Gaming on tablets can be the single best experience for gaming on mobile devices. The screens are bigger, they can put out some great quality sound and some of them are quite a bit more powerful than most smartphones out there. They generally provide an all around better experience when it comes to mobile gaming. The smartphones however can make things a bit more portable, which is nice, but the complete package of the power and performance as well as a larger screen can make for a truly immersive gaming experience on mobile. This is where Nvidia's new Shield Tablet comes in. Unlike their original Nvidia Shield gaming handheld which was like a controller and large smartphone display rolled into one device, the Shield Tablet is an 8-inch tablet with a Full HD display and driven by the ultra powerful Tegra K1 processor, to provide superior graphics and the best of any gaming experience. Nvidia is toting this tablet as the ultimate tablet for gamers and they just might be right.
There are many factors to consider here that could make the Shield Tablet a complete powerhouse, but lets start with what you get for the price. The Original Shield Started out at $299. You had the controller and 5-inch screen built into one device for a really awesome dedicated gaming portable. It also ran near the latest version of Android for the time and was powered by the Tegra 4 CPU. Many thought it was a bit over priced for what you were getting, and while you could use it as a tablet device since it was Google certified with the Play Store built in, it just wasn't what some people were looking for. Nvidia gradually dropped the price down though and now it resides at a cool $200. Now lets take a look at what the Shield Tablet gives you in comparison. You have the starting price of $299, which may end up coming down in time and who knows, Nvidia could even end up throwing out some bundle deals at some point. That $299 price though gets you set up with an 8-inch Full HD Tablet with a Tegra K1 CPU that features 192 graphics cores, dual front speakers, 2GB of RAM, 16GB of internal storage, and the added option of the Shield Wireless Controller for an extra $60.
Let's be clear, this is not to be your end all be all gaming device. It is not intended to replace the possible experiences one would have with something like a PS4 or an Xbox One. So while you could purchase one of those systems for just a little bit more, the Shield Tablet is exactly that, a tablet, and not a device meant to make you choose between it and a console.If you find yourself at odds however and want both but can only afford one, than you might be better off with a console. If you're an individual who is in the market for a tablet specifically and you love to play games as well, this is the tablet you should be considering. It is likely a veritable powerhouse for gamers, and every gamer should be salivating over the Shield Tablet, but it can also serve as your tablet for regular every day tablet purposes that are not in any way related to gaming. Nvidia is not trying to target people who are looking for the ultimate gaming setup. They are trying to catch the attention of those who are looking for the ultimate gaming setup within a tablet. Because it has this versatility to it to be a really great tablet but also provide gamers with an unprecedented experience for playing some of the most visually stunning and impressive games(that are also fun of course), it will most likely do very well.

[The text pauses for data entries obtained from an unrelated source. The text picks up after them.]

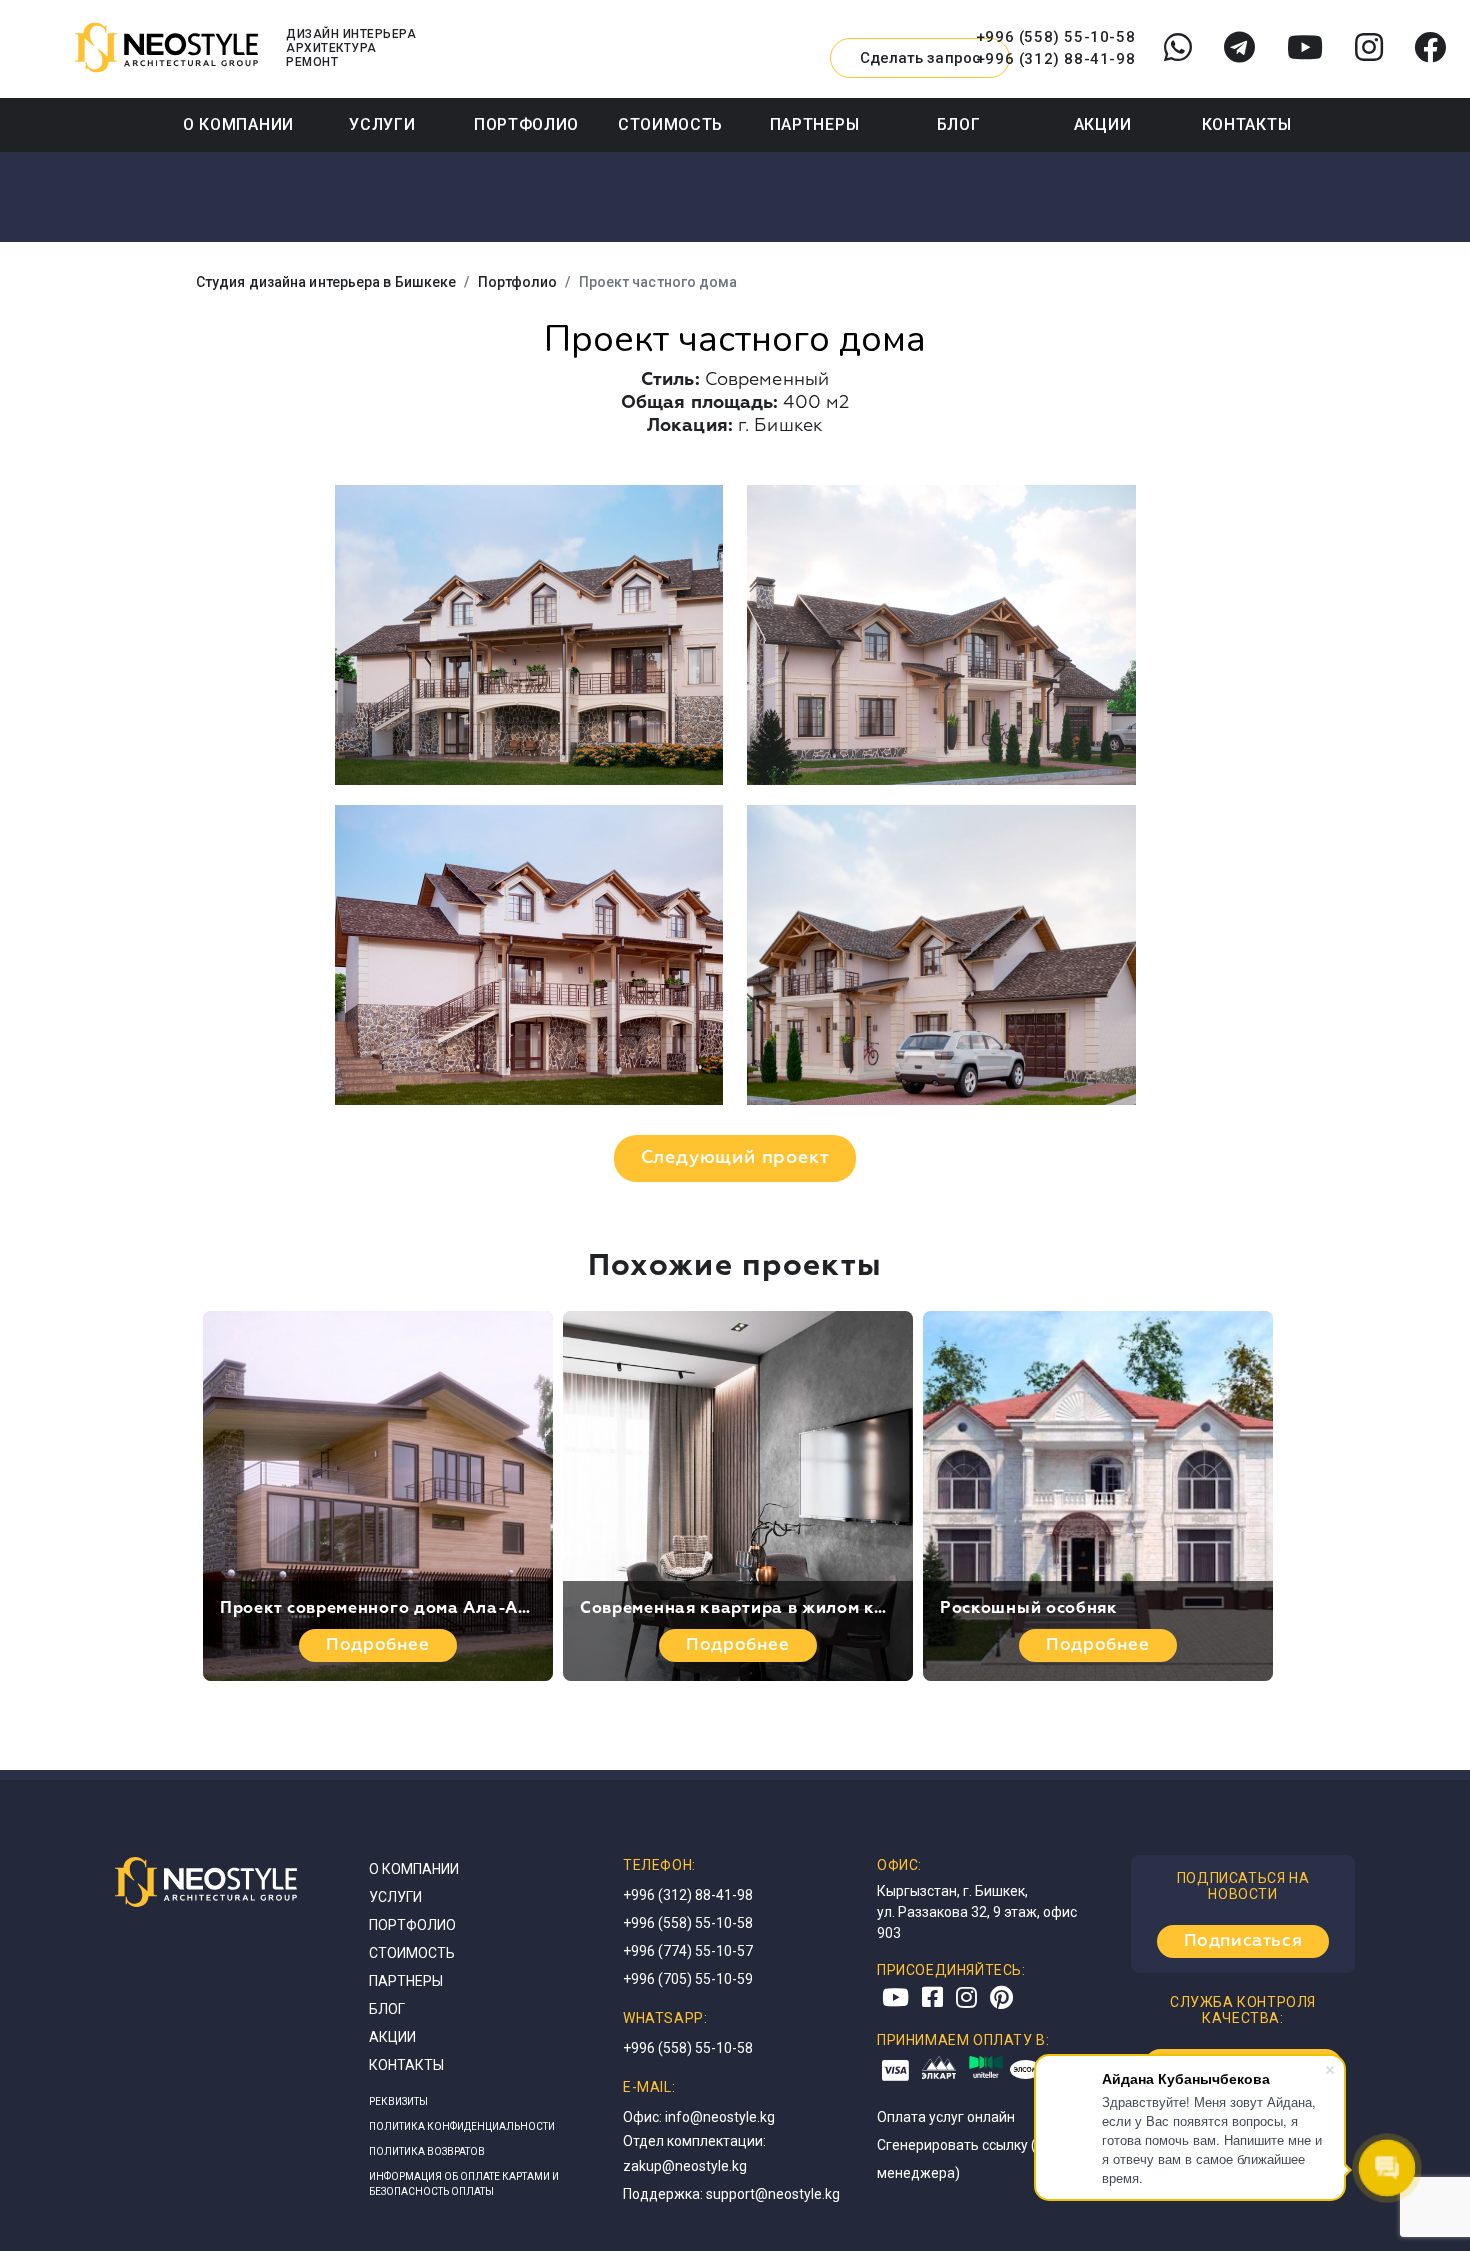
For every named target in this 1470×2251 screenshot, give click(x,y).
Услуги (382, 124)
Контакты (1247, 124)
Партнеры (815, 124)
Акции (1103, 124)
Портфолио (526, 124)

For the price this is almost too good to be true.
Just in case 16GB of storage is not enough for you(which is the amount of internal space you get with the $299 model), and it likely won't be if you like to play games like I do that are graphics rich and large in size, the microSD card slot can be of major assistance to help you expand on that space to make more room for some of the best and most impressive games that Android has to offer. Nvidia does offer the 32GB model for an extra $100, which also comes with LTE, if you're someone that will need the use of a mobile data connection when away from WiFi networks. That is another factor that may end up being a strength for the Shield Tablet. Having a second model available for consumers that can connect up to a wireless carrier's network to always be connected is a major step up over the original Shield. There's also the inclusion of the 5MP front and rear facing cameras for pictures and video chat, and the DirectStylus 2 which can be used for note taking purposes or anything else you might want a stylus for. When you compare this to just about any other tablet out there, whether they be at the same starting cost or at a higher price, they likely won't be able to outclass the Shield Tablet when it comes to gaming. If you have supported gaming PC hardware, you can even use the gamestream feature to play games from your steam account, which no other tablet will do with near the same quality. For the price, and the hardware that makes up the Shield Tablet, this is very likely to be a very successful device in the tablet space.